DATA PROVIDED Block Start

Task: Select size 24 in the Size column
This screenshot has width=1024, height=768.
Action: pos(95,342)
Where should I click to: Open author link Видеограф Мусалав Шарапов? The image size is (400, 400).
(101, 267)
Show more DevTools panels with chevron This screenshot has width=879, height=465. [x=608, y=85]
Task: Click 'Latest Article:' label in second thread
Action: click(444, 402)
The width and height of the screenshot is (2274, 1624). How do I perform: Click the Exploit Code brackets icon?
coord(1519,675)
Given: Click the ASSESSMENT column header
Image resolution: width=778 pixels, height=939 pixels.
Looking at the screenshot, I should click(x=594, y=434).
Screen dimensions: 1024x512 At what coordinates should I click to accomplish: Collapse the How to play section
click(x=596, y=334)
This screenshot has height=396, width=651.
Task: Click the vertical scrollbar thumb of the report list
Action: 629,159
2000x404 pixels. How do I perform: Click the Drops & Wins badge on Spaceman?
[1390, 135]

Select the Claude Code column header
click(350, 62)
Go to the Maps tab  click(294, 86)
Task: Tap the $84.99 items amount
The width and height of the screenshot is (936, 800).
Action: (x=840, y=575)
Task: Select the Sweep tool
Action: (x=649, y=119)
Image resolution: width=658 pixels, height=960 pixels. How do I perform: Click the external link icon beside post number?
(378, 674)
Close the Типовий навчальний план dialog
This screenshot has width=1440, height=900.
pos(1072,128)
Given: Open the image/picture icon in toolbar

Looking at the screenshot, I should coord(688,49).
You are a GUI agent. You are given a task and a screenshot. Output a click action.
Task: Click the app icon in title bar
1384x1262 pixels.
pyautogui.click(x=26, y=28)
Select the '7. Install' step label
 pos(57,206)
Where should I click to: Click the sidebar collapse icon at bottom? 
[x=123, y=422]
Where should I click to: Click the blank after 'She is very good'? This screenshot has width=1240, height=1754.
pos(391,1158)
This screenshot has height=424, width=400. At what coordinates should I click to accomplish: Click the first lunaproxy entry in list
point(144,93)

DATA PROVIDED Block End

» ASSIGNED TASK: Write out, without alteration, the line that contains "The width and height of the screenshot is (936, 800)." and all subsequent lines down to the end of the data above.

» EXERCISE RESPONSE:
The width and height of the screenshot is (936, 800).
Action: (x=840, y=575)
Task: Select the Sweep tool
Action: (x=649, y=119)
Image resolution: width=658 pixels, height=960 pixels. How do I perform: Click the external link icon beside post number?
(378, 674)
Close the Типовий навчальний план dialog
This screenshot has width=1440, height=900.
pos(1072,128)
Given: Open the image/picture icon in toolbar

Looking at the screenshot, I should coord(688,49).
You are a GUI agent. You are given a task and a screenshot. Output a click action.
Task: Click the app icon in title bar
1384x1262 pixels.
pyautogui.click(x=26, y=28)
Select the '7. Install' step label
 pos(57,206)
Where should I click to: Click the sidebar collapse icon at bottom? 
[x=123, y=422]
Where should I click to: Click the blank after 'She is very good'? This screenshot has width=1240, height=1754.
pos(391,1158)
This screenshot has height=424, width=400. At what coordinates should I click to accomplish: Click the first lunaproxy entry in list
point(144,93)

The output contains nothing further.